As an implementation manner, the predicted positions of the key points of the target object in the image to be detected can be determined according to the predicted positions of the key points of the target and the standard relative positions of the key points of the target object; and determining a target area corresponding to the target object in the image to be detected according to the predicted position of each key point of the target object in the image to be detected. For example, the positions of the key points of the human body in the image to be detected can be predicted according to the predicted positions of the key points of the target human body in the image to be detected and the standard relative positions of the key points of the human body, so that the distribution range of the key points of the human body is obtained, and the region where the predicted positions of the key points of the human body form a target region corresponding to the target object in the image to be detected.

As another possible implementation manner, the target area of the image to be detected can be determined according to the predicted position of the target key point in the image to be detected and the relative position of the target key point and the edge of the target object.
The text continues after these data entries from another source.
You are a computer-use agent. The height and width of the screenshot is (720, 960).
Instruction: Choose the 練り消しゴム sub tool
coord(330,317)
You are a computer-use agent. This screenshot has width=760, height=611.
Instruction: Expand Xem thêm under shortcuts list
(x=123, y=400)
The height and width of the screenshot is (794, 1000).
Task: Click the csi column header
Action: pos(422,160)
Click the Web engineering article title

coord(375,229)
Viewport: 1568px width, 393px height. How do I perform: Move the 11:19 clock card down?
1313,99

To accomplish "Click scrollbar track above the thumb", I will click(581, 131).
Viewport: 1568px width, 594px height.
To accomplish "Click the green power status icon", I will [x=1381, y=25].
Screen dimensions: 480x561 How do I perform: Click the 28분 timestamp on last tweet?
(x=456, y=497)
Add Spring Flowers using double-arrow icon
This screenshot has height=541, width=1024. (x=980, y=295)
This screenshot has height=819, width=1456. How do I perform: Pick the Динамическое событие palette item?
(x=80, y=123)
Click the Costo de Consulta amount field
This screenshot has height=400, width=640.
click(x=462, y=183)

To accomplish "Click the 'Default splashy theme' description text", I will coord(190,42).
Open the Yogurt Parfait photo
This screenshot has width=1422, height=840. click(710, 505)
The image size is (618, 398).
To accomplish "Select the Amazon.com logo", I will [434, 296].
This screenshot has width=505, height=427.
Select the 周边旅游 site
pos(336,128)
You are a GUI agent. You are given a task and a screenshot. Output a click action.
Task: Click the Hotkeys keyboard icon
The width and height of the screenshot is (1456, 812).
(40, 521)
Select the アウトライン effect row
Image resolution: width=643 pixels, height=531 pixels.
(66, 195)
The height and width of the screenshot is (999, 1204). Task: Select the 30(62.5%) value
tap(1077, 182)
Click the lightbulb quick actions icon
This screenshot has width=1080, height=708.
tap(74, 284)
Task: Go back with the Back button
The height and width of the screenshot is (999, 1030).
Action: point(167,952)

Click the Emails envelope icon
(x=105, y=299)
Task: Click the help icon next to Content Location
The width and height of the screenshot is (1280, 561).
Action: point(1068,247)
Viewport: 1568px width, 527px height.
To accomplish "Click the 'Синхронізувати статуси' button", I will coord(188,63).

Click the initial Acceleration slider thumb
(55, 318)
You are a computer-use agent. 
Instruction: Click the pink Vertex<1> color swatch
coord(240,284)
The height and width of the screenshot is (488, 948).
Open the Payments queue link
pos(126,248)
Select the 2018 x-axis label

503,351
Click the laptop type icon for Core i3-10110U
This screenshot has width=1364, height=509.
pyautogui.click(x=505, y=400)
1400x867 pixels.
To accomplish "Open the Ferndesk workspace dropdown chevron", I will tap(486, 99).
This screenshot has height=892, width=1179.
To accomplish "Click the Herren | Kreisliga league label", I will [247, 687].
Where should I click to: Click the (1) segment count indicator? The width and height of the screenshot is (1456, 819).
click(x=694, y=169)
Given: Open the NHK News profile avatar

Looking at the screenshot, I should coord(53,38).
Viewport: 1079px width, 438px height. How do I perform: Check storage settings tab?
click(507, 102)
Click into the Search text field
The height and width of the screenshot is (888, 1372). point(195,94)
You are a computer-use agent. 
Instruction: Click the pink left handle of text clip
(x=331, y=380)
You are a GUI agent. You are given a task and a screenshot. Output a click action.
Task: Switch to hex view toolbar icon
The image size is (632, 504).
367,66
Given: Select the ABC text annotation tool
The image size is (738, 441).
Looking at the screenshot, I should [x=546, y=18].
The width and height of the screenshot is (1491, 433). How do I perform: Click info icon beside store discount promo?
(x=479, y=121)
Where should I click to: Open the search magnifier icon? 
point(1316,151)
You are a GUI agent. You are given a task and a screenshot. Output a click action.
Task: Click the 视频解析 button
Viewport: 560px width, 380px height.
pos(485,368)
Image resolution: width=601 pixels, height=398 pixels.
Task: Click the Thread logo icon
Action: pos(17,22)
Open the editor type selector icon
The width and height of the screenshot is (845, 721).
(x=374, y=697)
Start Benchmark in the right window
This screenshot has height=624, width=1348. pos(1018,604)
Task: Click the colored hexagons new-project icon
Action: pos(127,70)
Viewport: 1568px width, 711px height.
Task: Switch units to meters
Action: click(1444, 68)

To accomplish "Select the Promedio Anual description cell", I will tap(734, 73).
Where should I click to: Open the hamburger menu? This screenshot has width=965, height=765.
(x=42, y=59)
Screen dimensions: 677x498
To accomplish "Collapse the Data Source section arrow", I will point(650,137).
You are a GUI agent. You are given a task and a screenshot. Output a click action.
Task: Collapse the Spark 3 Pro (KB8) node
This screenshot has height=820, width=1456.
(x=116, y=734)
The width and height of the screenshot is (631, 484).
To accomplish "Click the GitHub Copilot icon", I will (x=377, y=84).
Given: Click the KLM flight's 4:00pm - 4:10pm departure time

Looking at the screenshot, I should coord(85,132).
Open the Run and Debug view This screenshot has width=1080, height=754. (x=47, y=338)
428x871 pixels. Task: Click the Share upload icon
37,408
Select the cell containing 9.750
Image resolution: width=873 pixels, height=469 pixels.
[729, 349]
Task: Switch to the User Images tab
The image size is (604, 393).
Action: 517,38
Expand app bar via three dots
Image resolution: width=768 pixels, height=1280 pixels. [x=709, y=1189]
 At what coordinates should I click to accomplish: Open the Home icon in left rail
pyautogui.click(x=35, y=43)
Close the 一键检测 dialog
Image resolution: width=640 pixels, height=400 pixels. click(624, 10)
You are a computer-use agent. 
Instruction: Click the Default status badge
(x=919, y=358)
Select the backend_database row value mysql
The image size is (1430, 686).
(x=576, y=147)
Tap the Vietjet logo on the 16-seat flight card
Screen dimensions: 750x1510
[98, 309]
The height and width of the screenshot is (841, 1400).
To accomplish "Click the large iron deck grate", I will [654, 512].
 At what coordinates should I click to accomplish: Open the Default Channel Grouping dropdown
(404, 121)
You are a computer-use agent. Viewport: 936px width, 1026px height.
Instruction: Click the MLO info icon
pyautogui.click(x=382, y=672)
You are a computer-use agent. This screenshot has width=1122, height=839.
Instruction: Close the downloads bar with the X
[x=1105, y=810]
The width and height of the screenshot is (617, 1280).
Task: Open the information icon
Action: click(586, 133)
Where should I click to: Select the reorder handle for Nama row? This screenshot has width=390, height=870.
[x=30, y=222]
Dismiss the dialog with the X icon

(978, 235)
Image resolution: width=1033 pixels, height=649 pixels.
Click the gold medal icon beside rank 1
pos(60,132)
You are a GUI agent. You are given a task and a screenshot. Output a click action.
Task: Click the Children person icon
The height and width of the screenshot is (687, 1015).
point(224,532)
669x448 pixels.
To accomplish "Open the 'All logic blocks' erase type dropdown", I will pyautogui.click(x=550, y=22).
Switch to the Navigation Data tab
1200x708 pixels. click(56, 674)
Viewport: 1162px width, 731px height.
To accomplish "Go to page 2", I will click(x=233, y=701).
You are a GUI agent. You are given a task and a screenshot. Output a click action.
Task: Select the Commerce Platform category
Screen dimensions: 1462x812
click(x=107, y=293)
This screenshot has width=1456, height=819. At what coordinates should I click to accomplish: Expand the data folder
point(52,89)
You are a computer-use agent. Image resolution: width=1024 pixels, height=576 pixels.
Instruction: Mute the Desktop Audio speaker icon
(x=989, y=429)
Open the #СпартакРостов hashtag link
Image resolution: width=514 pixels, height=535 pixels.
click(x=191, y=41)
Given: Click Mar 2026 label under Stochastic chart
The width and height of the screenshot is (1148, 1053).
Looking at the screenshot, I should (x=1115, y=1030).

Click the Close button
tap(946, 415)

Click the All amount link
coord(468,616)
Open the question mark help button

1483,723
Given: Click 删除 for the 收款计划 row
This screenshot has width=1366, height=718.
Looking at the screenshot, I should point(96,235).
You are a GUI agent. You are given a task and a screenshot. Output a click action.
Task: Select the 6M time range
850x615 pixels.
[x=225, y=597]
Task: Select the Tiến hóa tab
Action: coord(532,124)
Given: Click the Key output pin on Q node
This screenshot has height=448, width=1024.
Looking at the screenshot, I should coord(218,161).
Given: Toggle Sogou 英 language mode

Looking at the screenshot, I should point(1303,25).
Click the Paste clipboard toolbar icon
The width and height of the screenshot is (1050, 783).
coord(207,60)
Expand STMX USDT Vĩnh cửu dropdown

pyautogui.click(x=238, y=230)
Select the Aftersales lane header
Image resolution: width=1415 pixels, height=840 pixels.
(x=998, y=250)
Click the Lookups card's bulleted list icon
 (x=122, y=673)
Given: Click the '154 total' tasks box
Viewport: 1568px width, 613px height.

For example, from the predicted position of the person's forehead and the relative position of the forehead to the edge of the head, the region in which the person's head is located can be determined.

In the related art, since the detector detects the overall position of the target object, and the position of a plurality of key points of the target object can be detected in the present application, the method for predicting the position of the target object by using the target key points in the previous N frames of images in the present application has higher detection accuracy.

And 103, detecting key points of the target area.

In this embodiment, the target area may be input into the keypoint identification model for keypoint detection. The key point identification model can be obtained by utilizing neural network training and is used for detecting each key point of the target object in the image.

Or, determining the positions of the key points in the target area in the image to be detected by using the positions of the key points in the target area in the previous frame or multiple frames of images.

Taking the target area as the human body area as an example, determining the human body area in the image to be detected according to the position of the key point of the target human body, and then detecting the key point of the human body area.

It should be noted that, in this embodiment, when the image to be detected is the first frame image or the second frame image, the method in the prior art may be used to perform the key point detection on the target object in the first frame image, so as to obtain the positions of the key points of the target object.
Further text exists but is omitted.